Walterspacher S, Kirchberger A, Lambeck J, Walker D J, Schwörer A, Niesen W D, Windisch W, Hamzei F, Kabitz H J
Clinic for Pneumology, Department of Internal Medicine, University Hospital Freiburg, Freiburg, Germany.
Department of Pneumology, Kliniken der Stadt Köln gGmbH Cologne, University of Witten/Herdecke, Witten, Germany.
Lung. 2016 Oct;194(5):821-8. doi: 10.1007/s00408-016-9929-5. Epub 2016 Aug 9.
Guillain-Barré Syndrome (GBS) is a life-threatening disease due to respiratory muscle involvement. This study aimed at objectively assessing the course of respiratory muscle function in GBS subjects within the first week of admission to an intensive care unit.
Medical Research Council Sum Score (MRC-SS), vigorimetry, spirometry, and respiratory muscle function tests (inspiratory/expiratory muscle strength: PImax/PEmax, sniff nasal pressure: SnPna) were assessed twice daily. GBS Disability Score (GBS-DS) was assessed once daily. On days one (d1) and seven (d7), blood gases and twitch mouth pressure during magnetic phrenic nerve stimulation (Pmo,tw) were additionally evaluated.
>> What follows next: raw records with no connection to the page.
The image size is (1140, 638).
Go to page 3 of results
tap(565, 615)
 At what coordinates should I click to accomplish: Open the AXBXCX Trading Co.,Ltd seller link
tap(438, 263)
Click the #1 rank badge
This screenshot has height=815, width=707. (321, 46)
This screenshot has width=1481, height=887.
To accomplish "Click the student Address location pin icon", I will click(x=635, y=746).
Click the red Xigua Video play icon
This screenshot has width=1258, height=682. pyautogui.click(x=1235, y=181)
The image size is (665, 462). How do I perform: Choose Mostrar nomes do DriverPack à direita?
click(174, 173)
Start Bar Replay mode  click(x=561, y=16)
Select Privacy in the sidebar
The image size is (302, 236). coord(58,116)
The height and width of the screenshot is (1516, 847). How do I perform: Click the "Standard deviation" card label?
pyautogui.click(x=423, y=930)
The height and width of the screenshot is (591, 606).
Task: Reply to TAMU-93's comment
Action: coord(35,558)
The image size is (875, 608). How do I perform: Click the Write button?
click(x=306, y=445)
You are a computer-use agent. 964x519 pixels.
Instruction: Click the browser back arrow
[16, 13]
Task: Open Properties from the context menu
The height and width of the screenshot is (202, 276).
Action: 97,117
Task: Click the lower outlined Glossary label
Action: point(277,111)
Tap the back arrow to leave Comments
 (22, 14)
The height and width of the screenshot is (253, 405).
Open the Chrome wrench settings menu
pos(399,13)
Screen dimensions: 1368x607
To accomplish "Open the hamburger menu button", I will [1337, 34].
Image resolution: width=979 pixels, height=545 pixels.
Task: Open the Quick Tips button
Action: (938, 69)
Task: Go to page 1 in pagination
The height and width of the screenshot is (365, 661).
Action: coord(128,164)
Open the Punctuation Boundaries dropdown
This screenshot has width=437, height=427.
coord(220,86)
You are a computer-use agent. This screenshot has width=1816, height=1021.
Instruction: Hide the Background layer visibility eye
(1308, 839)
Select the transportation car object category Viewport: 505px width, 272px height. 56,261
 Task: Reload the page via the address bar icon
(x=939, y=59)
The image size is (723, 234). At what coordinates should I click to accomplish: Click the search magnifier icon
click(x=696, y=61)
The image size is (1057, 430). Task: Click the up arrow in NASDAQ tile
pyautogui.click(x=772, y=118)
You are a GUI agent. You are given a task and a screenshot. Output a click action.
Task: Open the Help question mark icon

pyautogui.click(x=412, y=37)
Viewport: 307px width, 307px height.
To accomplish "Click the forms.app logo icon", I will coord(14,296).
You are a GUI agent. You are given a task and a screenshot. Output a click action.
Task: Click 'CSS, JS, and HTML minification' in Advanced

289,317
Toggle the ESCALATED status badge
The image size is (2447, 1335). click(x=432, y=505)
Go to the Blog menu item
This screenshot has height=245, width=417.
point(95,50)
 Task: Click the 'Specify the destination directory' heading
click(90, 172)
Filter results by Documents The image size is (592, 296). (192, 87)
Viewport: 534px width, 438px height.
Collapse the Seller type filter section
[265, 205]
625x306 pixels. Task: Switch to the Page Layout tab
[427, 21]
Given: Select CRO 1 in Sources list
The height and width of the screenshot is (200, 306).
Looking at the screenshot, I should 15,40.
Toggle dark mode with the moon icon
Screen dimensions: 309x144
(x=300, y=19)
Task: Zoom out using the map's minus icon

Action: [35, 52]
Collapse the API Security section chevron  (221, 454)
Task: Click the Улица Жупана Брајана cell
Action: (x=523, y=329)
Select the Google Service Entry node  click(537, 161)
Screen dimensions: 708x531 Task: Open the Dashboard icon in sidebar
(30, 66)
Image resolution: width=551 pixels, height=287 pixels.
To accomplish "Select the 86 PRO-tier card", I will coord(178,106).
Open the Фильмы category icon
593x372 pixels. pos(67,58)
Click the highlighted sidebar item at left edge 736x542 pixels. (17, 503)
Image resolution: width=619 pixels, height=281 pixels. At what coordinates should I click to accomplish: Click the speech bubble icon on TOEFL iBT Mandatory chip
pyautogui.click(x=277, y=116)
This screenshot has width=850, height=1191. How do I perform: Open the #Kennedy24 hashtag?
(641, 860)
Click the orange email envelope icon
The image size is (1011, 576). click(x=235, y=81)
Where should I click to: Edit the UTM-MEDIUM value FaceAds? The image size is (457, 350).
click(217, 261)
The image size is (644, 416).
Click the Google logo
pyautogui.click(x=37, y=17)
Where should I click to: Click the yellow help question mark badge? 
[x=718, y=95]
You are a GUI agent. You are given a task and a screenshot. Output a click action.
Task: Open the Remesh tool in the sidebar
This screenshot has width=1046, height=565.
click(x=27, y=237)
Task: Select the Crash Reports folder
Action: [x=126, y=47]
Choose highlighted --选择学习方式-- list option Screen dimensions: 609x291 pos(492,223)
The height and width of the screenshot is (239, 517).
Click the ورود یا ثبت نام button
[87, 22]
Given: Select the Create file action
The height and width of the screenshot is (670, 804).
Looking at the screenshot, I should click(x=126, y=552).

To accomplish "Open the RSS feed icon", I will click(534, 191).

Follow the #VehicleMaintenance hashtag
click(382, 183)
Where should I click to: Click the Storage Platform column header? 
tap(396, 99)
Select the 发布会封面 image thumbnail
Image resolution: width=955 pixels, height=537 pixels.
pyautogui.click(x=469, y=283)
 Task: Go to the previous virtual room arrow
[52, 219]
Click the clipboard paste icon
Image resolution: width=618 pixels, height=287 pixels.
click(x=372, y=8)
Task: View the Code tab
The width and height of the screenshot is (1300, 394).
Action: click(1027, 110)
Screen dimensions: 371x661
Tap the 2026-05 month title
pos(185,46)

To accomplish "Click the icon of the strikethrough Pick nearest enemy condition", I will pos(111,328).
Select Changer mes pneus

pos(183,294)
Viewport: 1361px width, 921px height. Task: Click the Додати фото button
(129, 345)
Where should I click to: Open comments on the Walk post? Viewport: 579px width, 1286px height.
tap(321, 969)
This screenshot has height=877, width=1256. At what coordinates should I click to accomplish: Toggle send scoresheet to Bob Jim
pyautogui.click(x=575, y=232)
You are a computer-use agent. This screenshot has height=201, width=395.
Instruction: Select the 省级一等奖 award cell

Nine subjects were included. MRC-SS, vigorimetry, PImax, and SnPna increased between d1 and d7. GBS-DS, spirometry and Pmo,tw remained unaltered. Only SnPna correlated closely with the MRC-SS on both d1 (r = 0.77, p = 0.02) and d7 (r = 0.74, p = 0.02).
SnPna was the only parameter that correlated with MRC-SS, while the current gold standard of spirometry measurement did not.
吉兰-巴雷综合征(GBS)是一种因呼吸肌受累而危及生命的疾病。本研究旨在客观评估重症监护病房收治的GBS患者入院第一周内呼吸肌功能的变化过程。
每天评估两次医学研究委员会总分(MRC-SS)、握力计测量、肺活量测定和呼吸肌功能测试(吸气/呼气肌力量:最大吸气压/最大呼气压,嗅鼻压力:SnPna)。每天评估一次GBS残疾评分(GBS-DS)。在第1天(d1)和第7天(d7),额外评估血气和膈神经磁刺激期间的抽搐口部压力(Pmo,tw)。
纳入9名受试者。d1至d7期间,MRC-SS、握力计测量、最大吸气压和SnPna升高。GBS-DS、肺活量测定和Pmo,tw保持不变。仅SnPna在d1(r = 0.77,p = 0.02)和d7(r = 0.74,p = 0.02)时均与MRC-SS密切相关。
SnPna是唯一与MRC-SS相关的参数,而当前肺活量测定的金标准参数并不相关。